While still a teenager, Michael Lawrence performed widely on the guitar and five-string banjo in the Midwest and on the East Coast, both as a folk instrumentalist and vocalist. This included a summer as banjoist with The Stephen Foster Story in Bardstown, Kentucky. Lawrence studied classical guitar with Aaron Shearer, composition with Stephan Grové, and jazz with David Baker. A graduate of the first guitar class at The Peabody Conservatory of Music (The Peabody Institute of the Johns Hopkins University). Mr. Lawrence performed widely on the classical guitar - in recitals as well as on radio and television.
Prior to producing films, Mr.
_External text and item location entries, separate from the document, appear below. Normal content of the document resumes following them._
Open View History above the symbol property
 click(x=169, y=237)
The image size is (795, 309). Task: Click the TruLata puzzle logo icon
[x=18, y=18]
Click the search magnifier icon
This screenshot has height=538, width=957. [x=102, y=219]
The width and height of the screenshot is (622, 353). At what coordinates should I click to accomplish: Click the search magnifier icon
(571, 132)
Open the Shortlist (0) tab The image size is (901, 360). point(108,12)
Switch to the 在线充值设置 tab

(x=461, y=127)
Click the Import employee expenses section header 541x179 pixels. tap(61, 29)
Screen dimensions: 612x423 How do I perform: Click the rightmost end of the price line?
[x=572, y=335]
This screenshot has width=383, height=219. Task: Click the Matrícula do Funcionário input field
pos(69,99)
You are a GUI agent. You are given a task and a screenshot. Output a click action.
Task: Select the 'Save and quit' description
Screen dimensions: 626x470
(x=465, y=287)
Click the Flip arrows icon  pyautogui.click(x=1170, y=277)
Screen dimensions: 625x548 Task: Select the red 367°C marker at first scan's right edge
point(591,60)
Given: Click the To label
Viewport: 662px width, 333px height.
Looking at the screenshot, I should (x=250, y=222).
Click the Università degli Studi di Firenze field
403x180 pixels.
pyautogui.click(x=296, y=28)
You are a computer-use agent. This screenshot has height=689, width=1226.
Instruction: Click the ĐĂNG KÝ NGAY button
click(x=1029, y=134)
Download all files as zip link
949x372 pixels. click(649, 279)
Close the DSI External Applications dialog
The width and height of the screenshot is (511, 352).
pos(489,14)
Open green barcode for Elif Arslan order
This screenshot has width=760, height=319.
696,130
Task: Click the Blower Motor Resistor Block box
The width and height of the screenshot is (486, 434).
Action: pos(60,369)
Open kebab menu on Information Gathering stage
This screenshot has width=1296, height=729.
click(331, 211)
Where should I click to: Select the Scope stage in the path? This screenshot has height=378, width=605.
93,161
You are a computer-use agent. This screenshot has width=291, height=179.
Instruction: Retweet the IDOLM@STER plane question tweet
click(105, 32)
Lawrence composed original music for over a dozen films, including Julian Krainin's Emmy Award-winning documentary The Other Americans, which won more awards than any other television documentary in 1969, and was honored with a special screening at the White House.
Lawrence has written, produced, and directed over twenty documentaries. His films have been honored by awards from major film festivals around the world. He has initiated personal film projects that have received production grants from both local and national foundations, including the Ford Foundation. The National Endowment for the Humanities funded three of his productions. Lawrence also serves as film editor on all his documentary productions.
In 1990, Julian Krainin and Michael Lawrence began working together to jointly produce documentaries, television movies, and theatrical motion pictures. Their first project was the documentary The Quiz Show Scandal, which Lawrence directed for American Experience. After seeing the PBS broadcast, Robert Redford became interested in the story and eventually directed the Disney Oscar-nominated feature Quiz Show , starring Ralph Fiennes. Krainin produced while Lawrence assisted by writing an initial dramatic treatment.
Michael Lawrence initiated the 2004 Emmy Award- and Peabody Award-winning HBO original movie Something the Lord Made , for which he wrote an original dramatic treatment and which Mr. Krainin produced. Michael Lawrence wrote and directed the first film ever commissioned by the Library of Congress, titled Memory and Imagination: New Pathways to the Library of Congress.
Lawrence's documentary Bach & Friends [2] [3] combines Lawrence's passion for music and filmmaking and was released in early 2010. Bach & Friends brings together many today's most renowned musicians and captures them playing Bach and discussing his legacy. The variety of performances in the film include Bach renditions on the organ, piano, cello, violin, banjo, guitar, double bass, ukulele, mandolin, glass harp, and string quartet. Among the film's many unique moments is a scene in which musicians are scanned in an fMRI machine in an effort to study the neural basis of musical improvisation.